Information and tips (guidance) for NRIs in the UK — 2026
The United Kingdom is home to roughly 1.9 million people of Indian origin — long-established, multi-generational British-Indian communities alongside more recent arrivals on Skilled Worker visas, students on Graduate Route, and professionals on intra-corporate transfer. The UK framework for Indian NRIs has had two major recent shifts: the Statutory Residence Test replaced the old 90-day rule in 2013, and the non-domicile regime was abolished in April 2025 and replaced with the four-year Foreign Income and Gains (FIG) regime.
Note: This page is the practical hub. For the detailed mechanics of UK tax residency, the SRT, FIG, and the UK-side filing forms (P85, SA109), see the UK tax for NRIs article.

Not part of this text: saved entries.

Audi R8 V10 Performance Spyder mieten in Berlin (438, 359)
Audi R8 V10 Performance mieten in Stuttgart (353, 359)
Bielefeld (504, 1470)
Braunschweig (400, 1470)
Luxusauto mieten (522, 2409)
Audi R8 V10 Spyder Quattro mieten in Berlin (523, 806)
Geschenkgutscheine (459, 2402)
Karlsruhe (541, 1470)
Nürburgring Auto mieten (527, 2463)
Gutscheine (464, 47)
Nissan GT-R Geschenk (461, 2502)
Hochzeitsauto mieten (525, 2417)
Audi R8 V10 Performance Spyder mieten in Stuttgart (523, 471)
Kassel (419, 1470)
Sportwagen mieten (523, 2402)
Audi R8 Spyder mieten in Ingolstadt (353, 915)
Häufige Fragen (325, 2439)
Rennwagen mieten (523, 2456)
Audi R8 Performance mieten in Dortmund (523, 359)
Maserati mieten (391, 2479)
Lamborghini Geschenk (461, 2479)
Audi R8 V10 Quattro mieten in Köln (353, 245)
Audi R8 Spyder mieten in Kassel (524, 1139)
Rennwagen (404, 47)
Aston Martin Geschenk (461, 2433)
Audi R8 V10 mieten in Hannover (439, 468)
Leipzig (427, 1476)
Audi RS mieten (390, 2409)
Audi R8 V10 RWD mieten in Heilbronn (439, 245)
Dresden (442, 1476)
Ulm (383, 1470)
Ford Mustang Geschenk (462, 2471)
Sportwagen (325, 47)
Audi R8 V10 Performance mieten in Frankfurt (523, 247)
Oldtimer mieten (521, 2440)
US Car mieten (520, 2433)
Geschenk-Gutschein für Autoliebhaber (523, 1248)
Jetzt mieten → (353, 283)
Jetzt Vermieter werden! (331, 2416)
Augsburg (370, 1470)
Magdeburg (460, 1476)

Two tax systems, two residency tests
Indians in the UK deal with two parallel tax frameworks.
UK tax residency — the Statutory Residence Test
The Statutory Residence Test (SRT) decides UK tax residency through three sequential tests:
- Automatic overseas tests — if any one applies, you are non-resident for the year.
- Automatic UK tests — if any one applies, you are UK resident.
- Sufficient ties test — if neither automatic test resolves the position, residency depends on a sliding scale of UK ties (family, accommodation, work, 90-day, country) against days in the UK.
UK tax residents are taxed at marginal rates of 20% / 40% / 45% (England and Wales; Scotland has separate bands) plus National Insurance on earned income.
Indian tax residency for the same person
- Under the Income Tax Act, you are an NRI if you spend less than 182 days in India in a financial year (1 April to 31 March).
- A 120-day rule applies if you are an Indian citizen / PIO with ₹15 lakh or more of Indian-source income — staying 120 to 181 days in India can make you Resident but Not Ordinarily Resident (RNOR).
Tip: The UK tax year is 6 April to 5 April, the Indian year is 1 April to 31 March — close but not identical. Split-year treatment is available in the UK for the year of arrival or departure, which usually aligns the two countries cleanly.
The 2025 non-dom abolition and the new FIG regime
For decades, non-domiciled UK residents could claim the remittance basis — foreign income / gains were taxable in the UK only if remitted into the UK. From 6 April 2025 this regime was abolished and replaced with the four-year Foreign Income and Gains (FIG) regime:
- New arrivals (becoming UK tax resident after a 10-year non-residence period) get four years of full exemption on foreign income and gains.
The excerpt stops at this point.